Aim of the exercise - Pick out every line of the records below that contains the string "screenshot", matching its case exactly, and copy each of those lines.
::::::::
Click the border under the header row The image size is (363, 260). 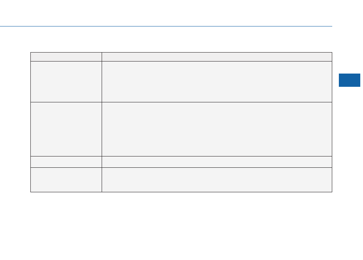pos(181,61)
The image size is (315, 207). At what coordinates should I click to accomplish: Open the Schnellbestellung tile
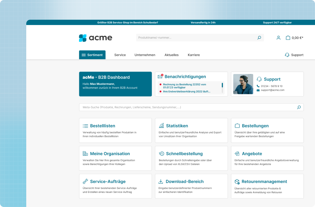[191, 158]
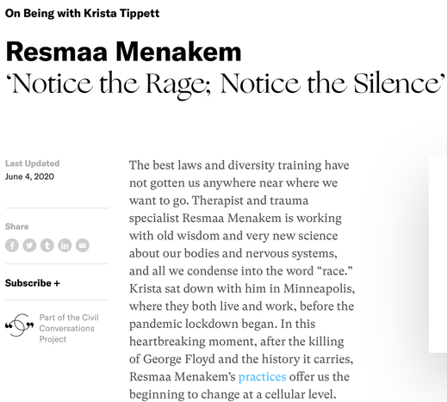Click the 'Notice the Rage; Notice the Silence' subtitle
This screenshot has height=402, width=447.
tap(224, 83)
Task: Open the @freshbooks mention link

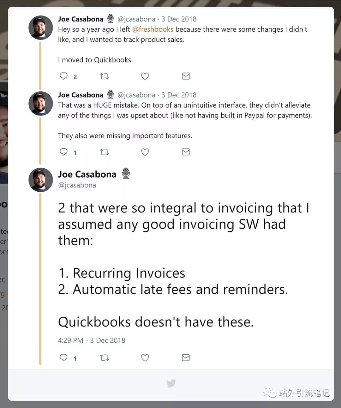Action: (153, 29)
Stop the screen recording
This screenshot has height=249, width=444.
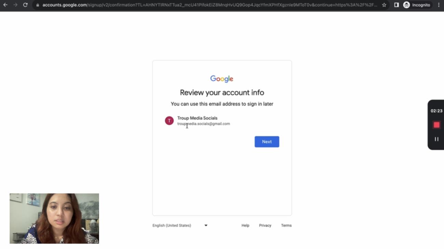pyautogui.click(x=436, y=125)
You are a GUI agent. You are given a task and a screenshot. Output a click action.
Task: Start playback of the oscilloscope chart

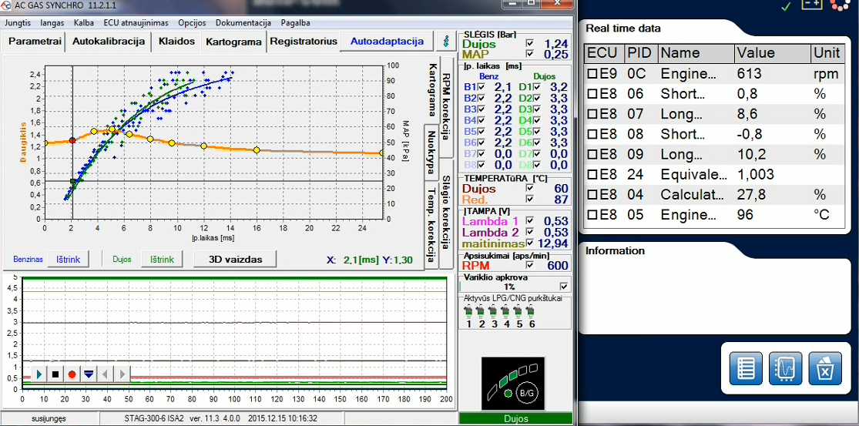[x=39, y=374]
::::::::
Correct output -
This screenshot has height=402, width=447.
This screenshot has height=249, width=444.
You are a GUI agent. You are given a task and a screenshot. Output a click action.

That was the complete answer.